Tenable Cloud Security

AWS vs. Azure vs. GCP — how do these cloud providers compare when it comes to IAM? Read on to find out.

Identity and Access Management (IAM) is one of the most important yet complicated layers of cloud security. To add insult to injury, each major cloud provider — Amazon Web Services (AWS), Microsoft Azure and Google Cloud Platform (GCP) — handles IAM differently, requiring cloud security professionals to learn different capabilities, restrictions and terminology when managing IAM in a given environment. With infrastructure cloudification growing in depth and breadth, cloud security professionals — even if they’re not currently working in a multi-cloud environment — will want to, and should, gain proficiency in the IAM of different CSPs.

Where to begin? In this post, we provide the ultimate cloud IAM overview, comparing AWS, Azure and GCP. After reading the blog post, you will have a foundational understanding of the IAM cloud security of the major providers. For more in-depth, provider-specific insights you can always follow the Tenable Cloud Security blog, where we cover IAM cloud security from end to end.

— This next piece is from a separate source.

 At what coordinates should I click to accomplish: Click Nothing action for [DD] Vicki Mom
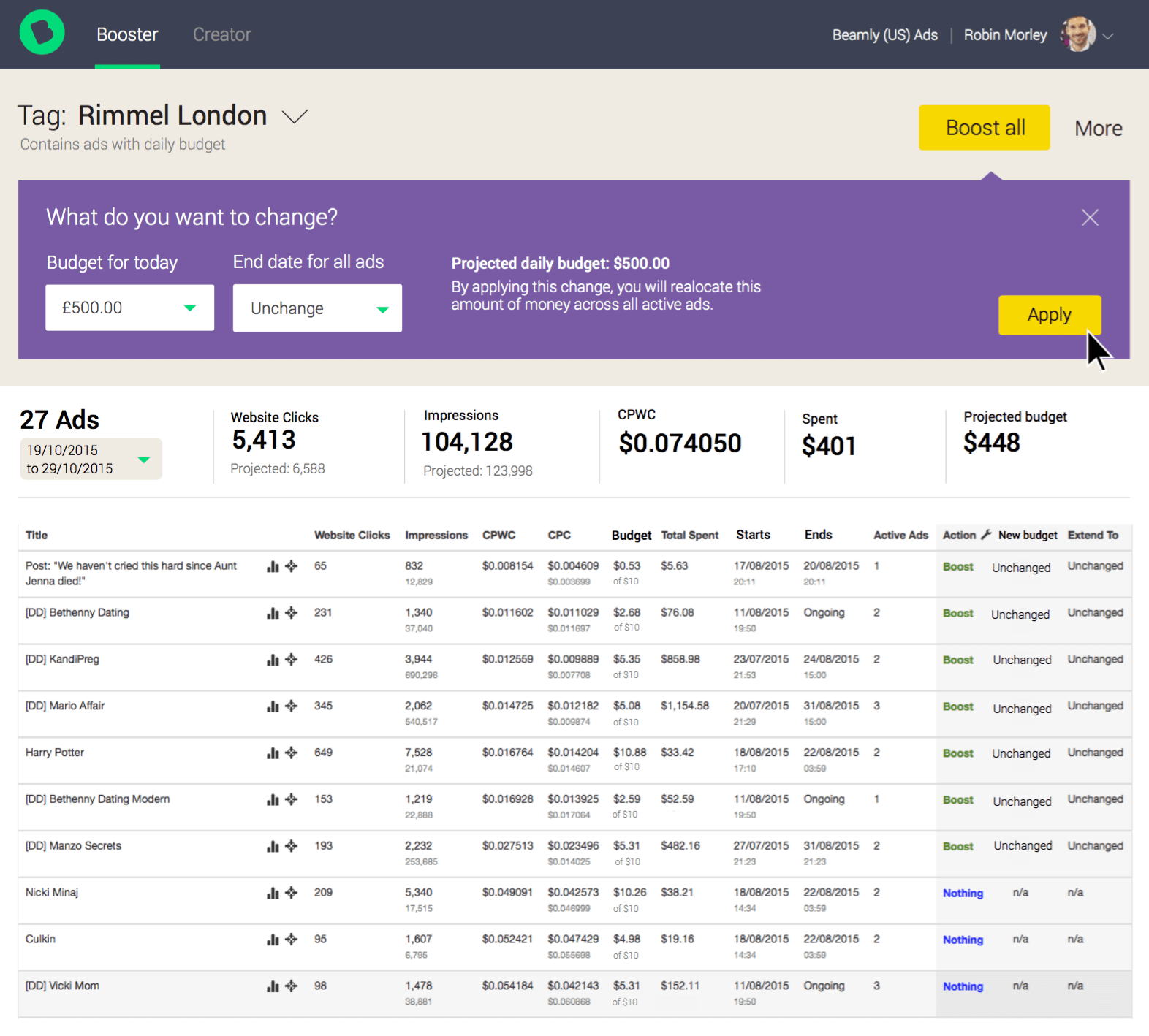pyautogui.click(x=962, y=986)
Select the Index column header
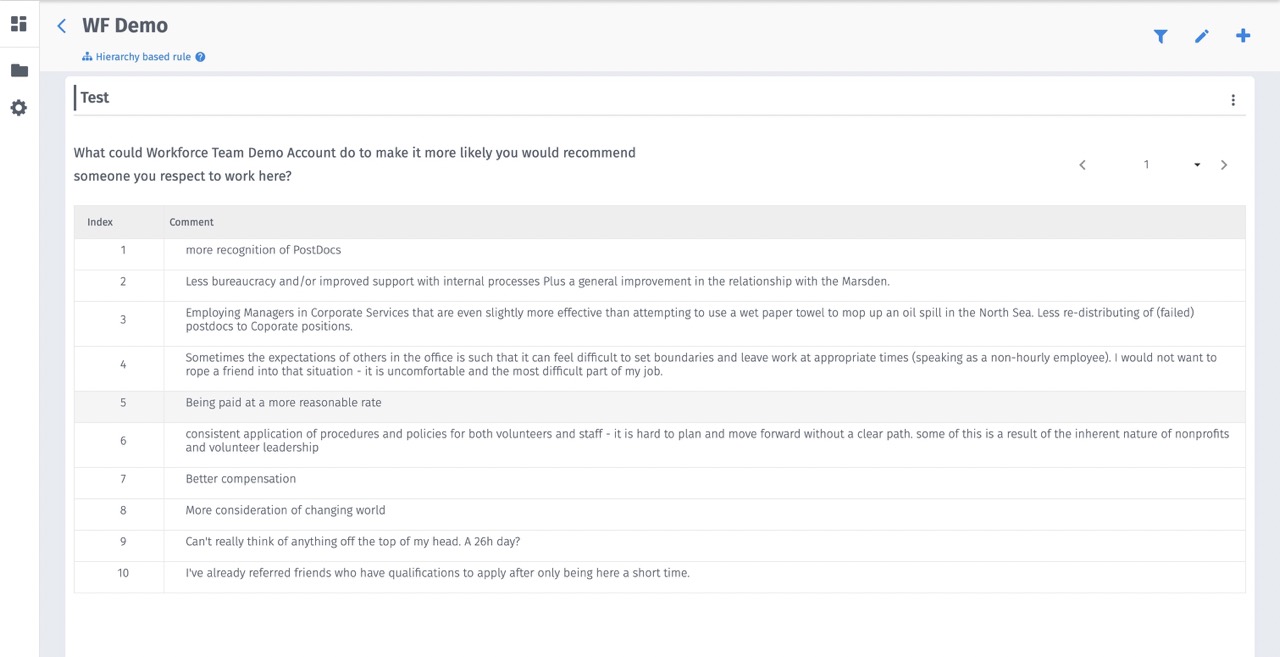Viewport: 1280px width, 657px height. tap(100, 222)
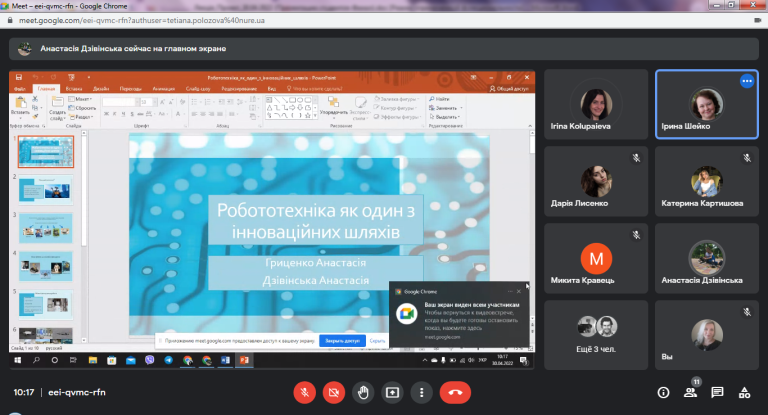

Topics we cover in this blog:

  • How resources are structured in the cloud
  • How permissions are listed and assigned in the cloud
  • Access use cases
    • User access management
    • Service access management
  • Pitfalls to look out for
  • Guardrails

How resources are structured in the cloud

Cloud resources are all the tools and applications that make up a cloud computing environment. These include servers, databases, data storage components and more. Understanding this structure is important to understanding how permissions are assigned and should be managed.

Let’s look at how each cloud provider structures its cloud resources.

Resource structure in AWS

In AWS, the main container is called an AWS account, which can be set up and used to provision resources. Enterprises usually have multiple AWS accounts. Accounts can be consolidated using AWS Organizations, an AWS cloud-native service.

The question of how many accounts should be managed by a single AWS Organizations unit is of constant debate in the infosec community. For example, some subscribe to the notion that one account is enough for all stages — such as development, staging and production — while others prefer one account for each stage of an application. In the latter case, for example, one account would cover Application 1 for its development, staging and production environments, and another account would cover Application 2 for its development, staging and production environments.

“Root” is the parent container for all organizational accounts.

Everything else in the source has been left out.